---------- PAGE TEXT
# why use brushing boots?



## horseyperson (14 September 2011)

it seems to me that a lot of people use them just to look good even though their horse doesn't need them?


----------



## Jade&Syrah (14 September 2011)

We use them for protection more than anything here


----------



## MiCsarah (14 September 2011)

My boy has them on the back as he feels alot safer. When he gets stressy when ridden he worries where his legs are on kind of parts his hind legs and runs. Brushing boots seem to make him feel more secure so doesn't worry so much


----------



## Maddie2412 (14 September 2011)

i always use them when lunging and schooling as do a lot of circle work and particularly when doing advanced movements they are particularly prone to brushing accidentaly... also my tb is very close behind so vet advised me it was just safer with such tiny legs the smallest knocks cause big problems... i agree though


----------



## BBP (14 September 2011)

I only have them on to hack out following a hack where we got chased by a dog and it was biting at their legs - they had boots on at the time thankfully, but I can't help thinking about the damage that could have happened without them.  he certainly doesn't need them for any other reason out hacking.


----------



## cob&onion (14 September 2011)

I use them all round on my youngster, to protect her legs from any knocks


----------



## The Fuzzy Furry (14 September 2011)

If you ever see the condition of my rear boots for big Fuzzy, then you'd know why they are worn 

Also put front ones on if going on the road - nice bright scarey ones


----------



## JANANI (14 September 2011)

From my old BHS Stage 2 training we would use them for lunging or if a horse had a tendency to knock itself. 

With my horses I generally don't bother although I did buy boots for my youngster as he was very narrow chested when I got him and tended to brush himself. Once he filled out I stopped using them.

My sis years ago used to go out with woof wear brushing boots and overreach boots (the ones that made the clicking noise) because she thought she looked cool in them. And she would admit that too. Her horse certainly didn't need them as he had a big wide chest and a long back!


----------



## Fairy Dust (14 September 2011)

I always use some form of boots/bandages.....prevention is better than cure!


----------



## Dizzydancer (14 September 2011)

I use them on my TB as he is very close infront and also like a 3 year old so when doing poles/circles he doesnt actually know where his legs are and does kick himself. He also has over reach boots on as he is short backed with long legs!!
I did however used to boot my old lad up just because everyone else did!! he didnt brush but i thought atleast now he would be safe!


----------



## MrVelvet (14 September 2011)

my youngster doesnt brush, but 4 boots are much cheaper that 4 new legs!!


----------



## Elsbells (14 September 2011)

MrVelvet said:



			my youngster doesnt brush, but 4 boots are much cheaper that 4 new legs!!
		
Click to expand...

My mare is 10, but I still boot up as I completely agree.


----------



## myfatpony (14 September 2011)

I use them when jumping, hacking and XC. I dont bother in the school. He is a Fell pony so really doesn't need them other that to protect his legs, i have found many rips and holes in the boots and i would rather they get ruined than my ponies leg.


----------
--------------------
## WHAT YOU ARE ASKED TO DO
Transcribe the brushing boots thread from "I use them on" up to and including "would be safe!". Rely only on the brushing boots thread.
---------- MATERIAL
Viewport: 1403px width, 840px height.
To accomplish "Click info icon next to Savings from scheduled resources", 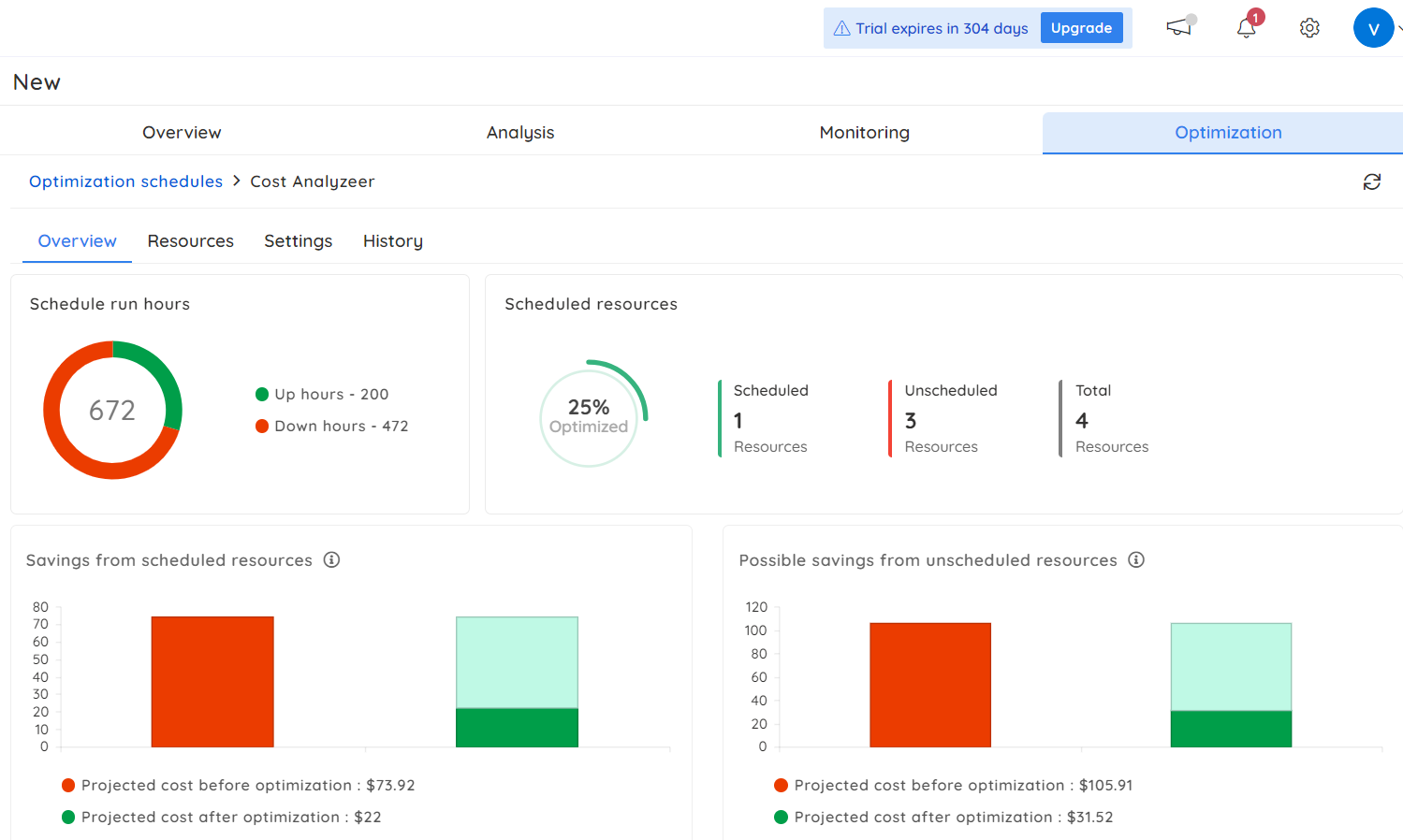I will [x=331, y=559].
--------------------
---------- MATERIAL
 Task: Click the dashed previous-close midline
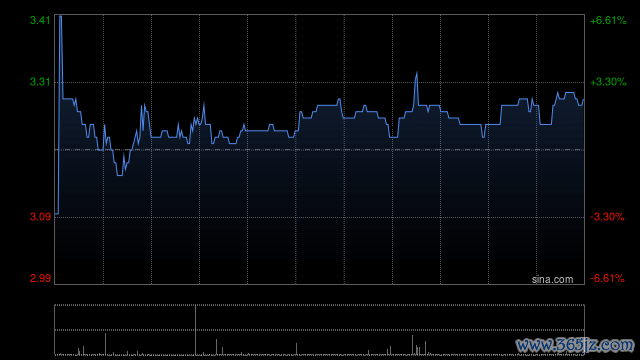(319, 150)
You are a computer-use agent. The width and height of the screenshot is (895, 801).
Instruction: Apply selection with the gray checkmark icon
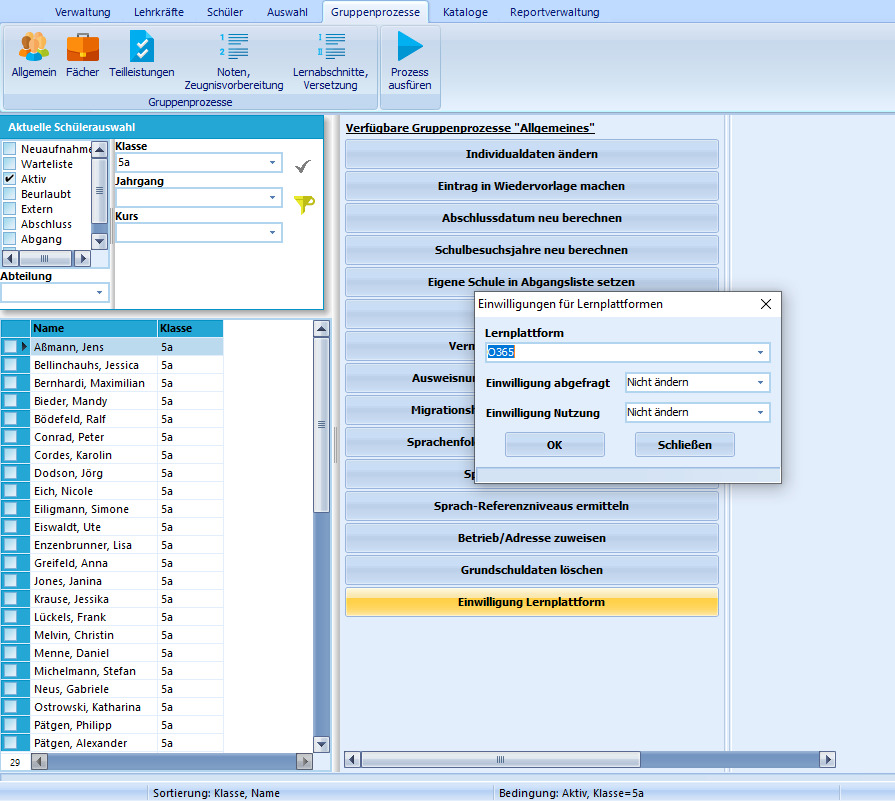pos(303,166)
--------------------
## RESPONSE TO THIS TASK
I use them on my TB as he is very close infront and also like a 3 year old so when doing poles/circles he doesnt actually know where his legs are and does kick himself. He also has over reach boots on as he is short backed with long legs!!
I did however used to boot my old lad up just because everyone else did!! he didnt brush but i thought atleast now he would be safe!